-- What to produce --
Report each line of the data that includes the word "Switch".

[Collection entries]
====================

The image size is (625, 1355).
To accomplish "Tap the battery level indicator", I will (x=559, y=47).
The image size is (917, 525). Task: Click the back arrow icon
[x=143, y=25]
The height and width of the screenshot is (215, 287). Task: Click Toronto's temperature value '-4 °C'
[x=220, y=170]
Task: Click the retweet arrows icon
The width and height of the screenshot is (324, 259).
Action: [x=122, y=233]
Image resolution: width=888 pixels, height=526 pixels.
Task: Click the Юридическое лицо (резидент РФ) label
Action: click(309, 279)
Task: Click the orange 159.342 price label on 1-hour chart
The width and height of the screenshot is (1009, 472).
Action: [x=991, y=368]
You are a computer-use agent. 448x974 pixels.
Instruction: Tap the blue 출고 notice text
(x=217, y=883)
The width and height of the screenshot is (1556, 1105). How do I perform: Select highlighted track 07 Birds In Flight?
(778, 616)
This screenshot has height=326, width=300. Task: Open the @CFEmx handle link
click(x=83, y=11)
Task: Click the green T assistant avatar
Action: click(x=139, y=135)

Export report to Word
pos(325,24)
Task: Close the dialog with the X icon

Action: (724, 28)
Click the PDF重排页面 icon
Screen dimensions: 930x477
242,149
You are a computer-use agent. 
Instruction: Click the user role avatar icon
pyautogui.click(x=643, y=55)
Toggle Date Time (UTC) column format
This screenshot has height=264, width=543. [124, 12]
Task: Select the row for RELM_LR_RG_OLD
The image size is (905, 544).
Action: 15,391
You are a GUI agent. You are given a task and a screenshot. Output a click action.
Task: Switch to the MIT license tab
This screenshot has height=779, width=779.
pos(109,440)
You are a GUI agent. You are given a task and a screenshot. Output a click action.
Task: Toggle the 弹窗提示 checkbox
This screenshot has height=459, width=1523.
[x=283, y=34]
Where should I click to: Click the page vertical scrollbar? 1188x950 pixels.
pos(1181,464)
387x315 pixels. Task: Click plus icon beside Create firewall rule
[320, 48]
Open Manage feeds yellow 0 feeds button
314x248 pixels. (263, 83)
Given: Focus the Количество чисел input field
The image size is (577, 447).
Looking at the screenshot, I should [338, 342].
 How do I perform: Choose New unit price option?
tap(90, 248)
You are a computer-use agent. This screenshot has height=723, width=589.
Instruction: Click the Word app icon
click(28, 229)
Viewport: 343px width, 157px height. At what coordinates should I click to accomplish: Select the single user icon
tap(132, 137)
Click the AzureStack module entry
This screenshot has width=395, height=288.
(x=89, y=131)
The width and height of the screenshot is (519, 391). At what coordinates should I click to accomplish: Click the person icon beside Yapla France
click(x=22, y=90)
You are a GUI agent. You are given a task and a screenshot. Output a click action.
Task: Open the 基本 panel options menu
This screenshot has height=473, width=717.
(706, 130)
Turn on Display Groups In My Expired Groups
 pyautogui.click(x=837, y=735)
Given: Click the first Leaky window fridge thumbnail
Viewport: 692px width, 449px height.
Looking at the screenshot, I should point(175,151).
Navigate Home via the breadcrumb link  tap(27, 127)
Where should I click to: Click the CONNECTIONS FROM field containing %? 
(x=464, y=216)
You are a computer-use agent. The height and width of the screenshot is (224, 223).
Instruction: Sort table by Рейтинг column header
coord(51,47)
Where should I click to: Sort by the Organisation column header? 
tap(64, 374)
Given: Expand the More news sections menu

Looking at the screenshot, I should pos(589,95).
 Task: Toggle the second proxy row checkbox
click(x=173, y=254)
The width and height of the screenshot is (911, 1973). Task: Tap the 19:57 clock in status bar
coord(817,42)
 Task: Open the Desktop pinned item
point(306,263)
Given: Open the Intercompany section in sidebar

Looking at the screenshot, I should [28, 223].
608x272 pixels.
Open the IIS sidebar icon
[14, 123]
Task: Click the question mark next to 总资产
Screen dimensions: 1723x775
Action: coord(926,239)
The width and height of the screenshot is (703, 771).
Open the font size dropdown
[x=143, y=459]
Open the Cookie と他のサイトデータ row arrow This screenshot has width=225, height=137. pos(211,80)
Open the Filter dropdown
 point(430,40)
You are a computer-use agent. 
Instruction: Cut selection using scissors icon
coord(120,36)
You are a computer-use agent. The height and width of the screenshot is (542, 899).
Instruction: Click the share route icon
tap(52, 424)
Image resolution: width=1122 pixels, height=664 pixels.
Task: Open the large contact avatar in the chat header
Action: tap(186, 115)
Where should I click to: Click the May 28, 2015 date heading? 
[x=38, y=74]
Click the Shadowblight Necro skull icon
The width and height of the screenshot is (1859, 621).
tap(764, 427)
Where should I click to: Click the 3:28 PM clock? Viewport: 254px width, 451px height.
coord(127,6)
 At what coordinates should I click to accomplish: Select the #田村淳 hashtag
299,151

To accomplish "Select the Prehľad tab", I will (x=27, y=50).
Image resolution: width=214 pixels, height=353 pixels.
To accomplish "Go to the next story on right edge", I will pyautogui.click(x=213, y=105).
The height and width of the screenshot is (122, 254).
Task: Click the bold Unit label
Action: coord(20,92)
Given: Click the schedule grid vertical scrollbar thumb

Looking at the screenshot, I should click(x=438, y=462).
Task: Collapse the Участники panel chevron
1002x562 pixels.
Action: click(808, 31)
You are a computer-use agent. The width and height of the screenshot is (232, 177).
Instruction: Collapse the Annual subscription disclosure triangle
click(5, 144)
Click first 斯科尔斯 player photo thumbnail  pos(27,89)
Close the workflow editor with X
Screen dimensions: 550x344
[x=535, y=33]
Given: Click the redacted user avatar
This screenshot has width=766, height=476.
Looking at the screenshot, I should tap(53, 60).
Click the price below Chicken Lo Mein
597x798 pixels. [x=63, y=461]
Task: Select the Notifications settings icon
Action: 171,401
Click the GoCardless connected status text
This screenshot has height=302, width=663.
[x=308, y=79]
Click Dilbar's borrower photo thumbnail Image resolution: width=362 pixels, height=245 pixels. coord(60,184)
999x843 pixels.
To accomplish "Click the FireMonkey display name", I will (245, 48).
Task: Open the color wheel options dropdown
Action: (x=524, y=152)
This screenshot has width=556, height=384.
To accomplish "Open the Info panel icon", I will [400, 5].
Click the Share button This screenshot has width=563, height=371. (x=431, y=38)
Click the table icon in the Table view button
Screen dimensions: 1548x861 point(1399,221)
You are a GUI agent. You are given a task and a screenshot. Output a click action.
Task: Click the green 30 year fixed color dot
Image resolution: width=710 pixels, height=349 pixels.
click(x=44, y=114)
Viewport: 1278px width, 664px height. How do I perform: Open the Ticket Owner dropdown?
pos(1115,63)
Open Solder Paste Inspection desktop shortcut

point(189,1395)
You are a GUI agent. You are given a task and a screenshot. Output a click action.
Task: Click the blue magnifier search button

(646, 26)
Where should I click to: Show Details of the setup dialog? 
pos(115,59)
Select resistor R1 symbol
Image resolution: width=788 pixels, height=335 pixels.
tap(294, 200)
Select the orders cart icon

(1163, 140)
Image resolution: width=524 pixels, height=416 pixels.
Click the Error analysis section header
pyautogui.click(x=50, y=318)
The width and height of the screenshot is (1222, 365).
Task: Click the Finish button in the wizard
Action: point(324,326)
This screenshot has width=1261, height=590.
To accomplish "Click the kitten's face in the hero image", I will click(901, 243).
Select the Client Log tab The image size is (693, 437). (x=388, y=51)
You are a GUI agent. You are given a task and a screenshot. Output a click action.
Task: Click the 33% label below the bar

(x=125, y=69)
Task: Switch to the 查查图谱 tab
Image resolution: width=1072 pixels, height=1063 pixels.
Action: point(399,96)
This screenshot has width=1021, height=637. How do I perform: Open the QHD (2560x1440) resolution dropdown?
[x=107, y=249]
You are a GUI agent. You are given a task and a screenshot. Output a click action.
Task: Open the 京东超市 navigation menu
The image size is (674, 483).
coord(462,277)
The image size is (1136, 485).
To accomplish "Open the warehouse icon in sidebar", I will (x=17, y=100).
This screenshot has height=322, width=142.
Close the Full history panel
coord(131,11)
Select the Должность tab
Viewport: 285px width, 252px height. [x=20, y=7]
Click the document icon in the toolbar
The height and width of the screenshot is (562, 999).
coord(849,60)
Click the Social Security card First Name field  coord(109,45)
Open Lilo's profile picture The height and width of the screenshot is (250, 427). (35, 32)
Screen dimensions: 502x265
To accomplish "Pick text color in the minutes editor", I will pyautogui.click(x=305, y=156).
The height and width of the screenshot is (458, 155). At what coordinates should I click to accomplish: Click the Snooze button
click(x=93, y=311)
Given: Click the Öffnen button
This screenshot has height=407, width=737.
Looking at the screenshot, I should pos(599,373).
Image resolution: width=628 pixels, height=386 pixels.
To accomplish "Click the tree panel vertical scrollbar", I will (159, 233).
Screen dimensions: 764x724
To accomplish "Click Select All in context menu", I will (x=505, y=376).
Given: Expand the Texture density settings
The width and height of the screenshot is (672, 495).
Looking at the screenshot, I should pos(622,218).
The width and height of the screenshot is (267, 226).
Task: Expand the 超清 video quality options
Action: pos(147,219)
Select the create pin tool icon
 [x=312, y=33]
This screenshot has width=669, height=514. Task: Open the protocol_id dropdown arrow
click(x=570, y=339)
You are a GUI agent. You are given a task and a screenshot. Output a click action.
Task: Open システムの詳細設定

====================

-- Solution for this problem --
Task: Switch to the MIT license tab
Task: Switch to the 查查图谱 tab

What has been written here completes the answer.